If you read to the bottom...

[niceone (992278)]

You will find that it is not clear that RIPA is actually being used - in fact it probably is not:

It's unclear if the woman was given an official Section 49 notice or simply "invited" to hand over the data voluntarily as part of a bluff by the authorities.

Richard Clayton, a security researcher at Cambridge University and long-time contributor to UK security policy working groups, said that only the police are authorised to issue Section 49 notices. "What seems to have happened is that the CPS (who couldn't issue a notice anyway) have written asking the person to volunteer their key," he adds.

"Should they refuse this polite request, they are being threatened with the subsequent issuing of a notice, which might or might not require the key to be produced (it might of course just require the putting into an intelligible form of the data)."
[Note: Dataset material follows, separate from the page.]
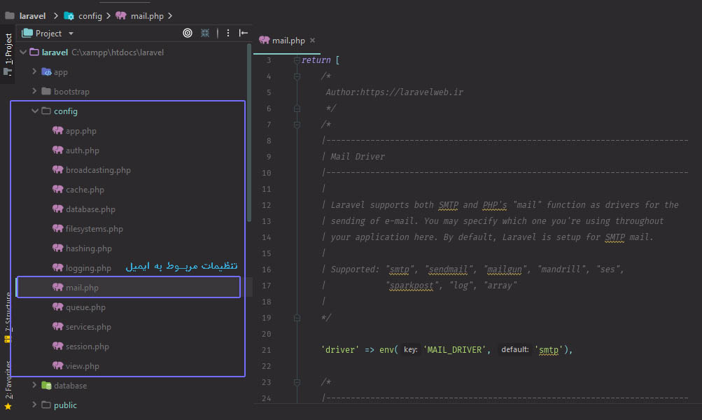The image size is (702, 420).
Task: Click the expand/collapse all icon in Project toolbar
Action: (205, 33)
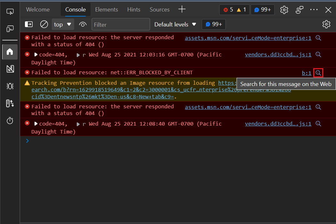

There is a way of finding out..

[mrbluze (1034940)]

Put her in a lead vest and throw her into the sea. If she drowns, it means she didn't have the keys, but if she swims, she's a wicked witch and deserves to be punished.

Re:What if she doesn't actually know?

[hedwards (940851)]

There are a number of problems with these sorts of laws. One is if the person lost the keyfile which is required to open the file, or if the encrypted volume got corrupted or if the keyfile became corrupt the file can't be decrypted without cracking it. There just isn't any good way of knowing for sure if the person gave a bad password or if there was a genuine problem with it.

Two is that there isn't genuinely any way of knowing what has been encrypted, it could be evidence of wrong doing, or it could be just some sort of embarassing, but legal, porn.

Three is that there is a tendency of these sorts of laws to end up sending innocent people to prison for not being able to reveal the information in a virus or malware encrypted file.

It is a tough situation, increasingly people engaged in illicit activities are turning to encryption as a means of keeping evidence secret, and from a technical standpoint refusing to decrypt the information is obstruction of justice.

Re:What if she doesn't actually know?

[Harmonious Botch (921977)]

Torture a fish in front of her. She'll talk if she knows the answer.

Re:What if she doesn't actually know?

[0123456 (636235)]

"I don't see why encrypted files should be any different than hardcopy or anything else that could be seized under sub poena."

The police already _have_ the files. They're free to try to crack the encryption on those files.

While I intensely dislike the animal rights nutters, this is a stupid and oppressive law which should never have been passed. And I can quite believe that the police she was raided by are 'thugs'; ask that guy they shot eight times in the head a while back if that's a good description... oops, you can't, he's dead.